If Hochul appoints someone from her party, they would be the first Democratic district attorney in the county since Ross Tisci, who was the top prosecutor in the early 1980s. Republicans, including Budelmann, have held the post for nearly 40 years.
Cayuga County Republican Chairman John Camardo did not respond to a request for comment on Hochul’s potential appointment.
Regardless of whether Hochul will take action, there is a succession plan for when Budelmann departs. The order of succession lists Brittany Grome Antonacci, deputy chief assistant district attorney, as first in line to replace Budelmann. After his resignation, she will become acting district attorney.
The future of the district attorney’s office was a topic at the Cayuga County Legislature’s Judicial and Public Safety Committee meeting in November. Cayuga County Legislator Tim Lattimore asked Budelmann about the succession plan and whether the vacancy created by his resignation would be filled by a gubernatorial appointment.
“No, there’s an order of succession that’s been filed with the clerk of the county, as well as the clerk of the legislature, that specifies the order of succession in the event that I’m unable to fulfill my duties as district attorney,” Budelmann explained. “Upon my resignation, that would take effect and the acting district attorney would be named and appointed in that fashion.”

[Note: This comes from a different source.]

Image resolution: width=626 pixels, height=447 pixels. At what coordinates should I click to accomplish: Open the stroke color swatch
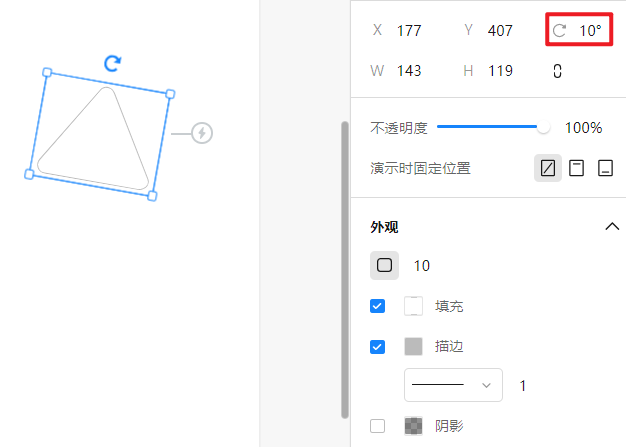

Budelmann later acknowledged that the governor could appoint someone to fill the seat. But, he added, “that’s a very rare occurrence.”
Hochul is familiar with the process of governors filling vacant local elective offices because she was once on the receiving end of an appointment. In 2007, then-Gov. Eliot Spitzer named Erie County Clerk David Swarts commissioner of the state Department of Motor Vehicles. To replace Swarts, Spitzer appointed Hochul — who was then deputy clerk — as county clerk.